Maura Finnegan cleared her throat, indicating to the rest of the board that the meeting was about to begin. Conversations were hastily concluded, papers were shuffled. A secretary silently refilled coffee and water cups. All eyes were now focused on Maura Finnegan.

To the casual observer, she seemed too young to be seated in the oversize chair at the head of the oblong table. Her complexion was fresh as a child's, luminous and free of obvious cosmetics. Her long red hair was pulled back into a severe French twist, and she wore no jewelry other than a plain watch. Although her teal suit was expertly cut, it, too, was simple.

"Good morning." She smiled, glancing around the table at the faces of men and women old enough to be her parents. There was a general murmur of greeting, brief return smiles before she looked down at the agenda before her.

Maura was exhausted, far too tired to lead the meeting. She had passed the entire night in a fruitless quest for sleep, paging through paperback novels, flicking past television channels, listening to the radio. Nothing seemed to soothe her. It had been that way for over a month now, ever since Roger had dumped her.

Someone was speaking.

Maura blinked and focused in the direction of the voice.

And again she thought of Roger.

He had seemed so perfect. Everyone who met him had invariably pulled her aside.

"What a great guy!"

When they first met, she had been intimidated by his overpowering air of success. He arrived in Milwaukee like a bolt of lightning, fresh and clean and wonderful. If not exactly handsome, he was indeed well-groomed, with an exceptionally fine set of teeth. She had noticed his teeth when they first met.

It had been at a Christmas party, a dull affair hosted by the advertising agency that handled her father's company. Later no one could remember why he was at the party, since no one could recall meeting him before the event, much less inviting him to the party.

With his blond hair combed straight back and wearing a black overcoat, he had walked directly to where she was seated, a handful of peanuts cupped in his hands. To her astonishment, he siphoned the peanuts into her lap.

"I wish they were emeralds," he whispered. "They would match your eyes."

She could not respond for two reasons.
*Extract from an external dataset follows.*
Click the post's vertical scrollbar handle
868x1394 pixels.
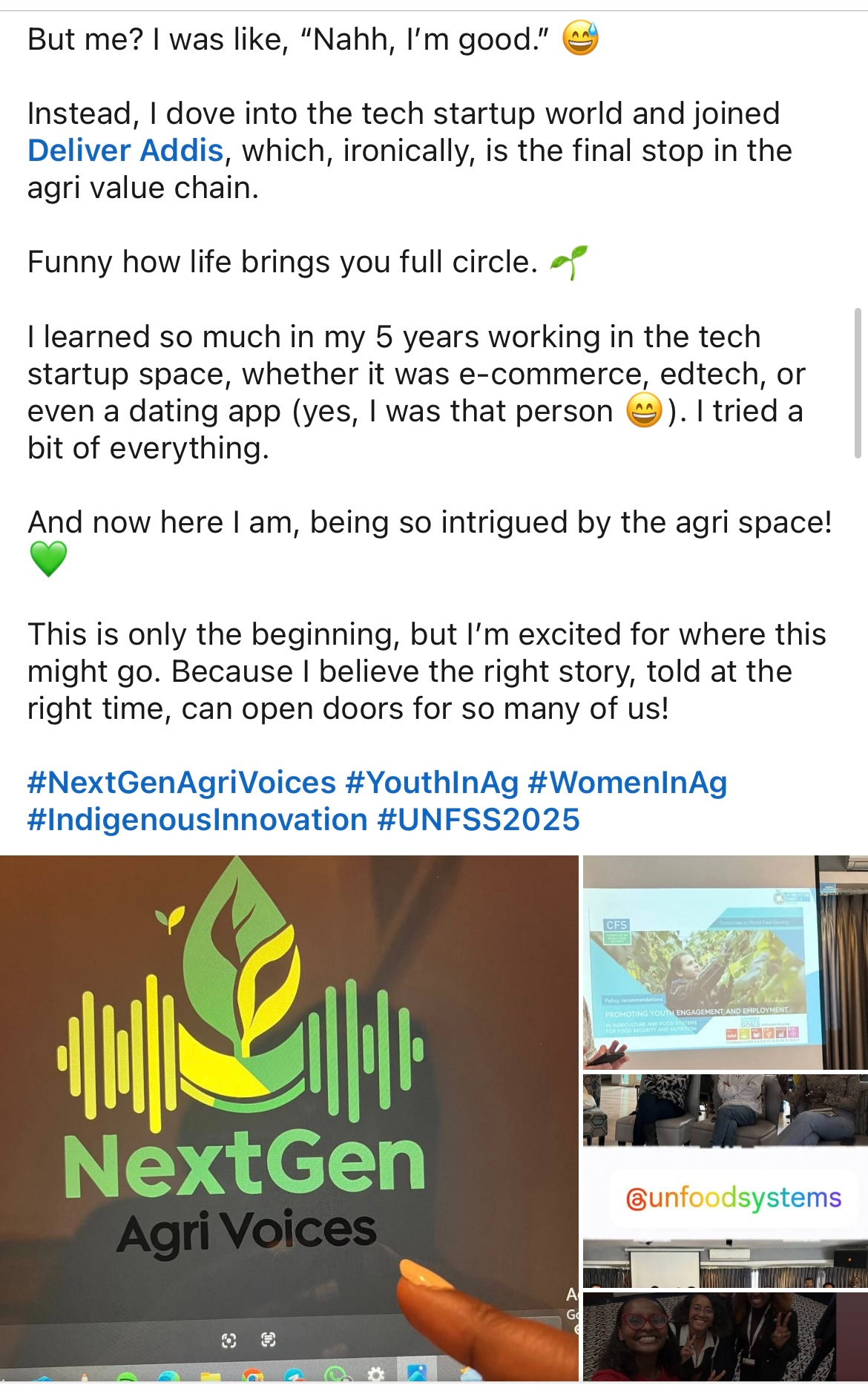click(x=858, y=383)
One was that everyone in the tinsel-festooned lobby was staring at them. The other was that she had seen a PBS special the week before, and a variation of the "wish they were emeralds" line had been uttered over seventy years before by playwright Charles MacArthur to Helen Hayes. She did not mention that she had seen the same show, for it was the meaning of his words that was so important. The line had worked on Helen Hayes, and it sure worked on Maura.

Their romance began at that moment, a whirlwind affair full of flowers and red wine and evenings spent by the roaring fireplace of her parents' home. She had felt so alone after the death of her father, following less than two years after her mother's death. In one fell swoop she had been robbed of her remaining family and forced into the uncomfortable position of running the family business.
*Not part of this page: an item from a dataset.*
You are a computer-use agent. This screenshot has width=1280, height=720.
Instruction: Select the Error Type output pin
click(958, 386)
And then came Roger. With little hesitation, she had allowed herself to be swept into his capable arms. Clever, strong Roger seemed a godsend.

Then an odd thing happened: People stopped commenting on what a great guy he was. She attributed it to jealousy. On the part of the women it was because their own mates could never hope to compare to Roger. With men, it was because Roger was effortlessly all they longed to be. Of course, that had to be the reason, simple and understandable jealousy.

Roger seemed to know everything, from the best restaurants to the finest wine. The waiters had even been impressed, she could tell, when he sipped a glass of burgundy and proclaimed it "a pretty little wine."

It didn't matter that she no longer saw most of her friends or that they spent more and more time alone, isolated from the rest of the world. Nor did it matter that he never introduced her to his own family or friends.

"I'm jealous of the time you spend with other people," he had said, and she, of course, felt the same way. Although he wanted her to meet his family, a large brood that seemed to have come straight from an idealistic sitcom, his brothers, all lawyers or doctors or architects, were always jetting around the world. His parents, old-fashioned -- his father was a retired judge, his mother president of the garden club -- stayed back east, but he had told them all about her, and they eagerly awaited meeting their boy's girlfriend.

Someone was still speaking at the meeting. Maura made all of the practiced motions of appearing to pay attention. Her green eyes seemed to flash with intelligence every few moments, but the reaction was to her own tortured thoughts, not to the actual speaker.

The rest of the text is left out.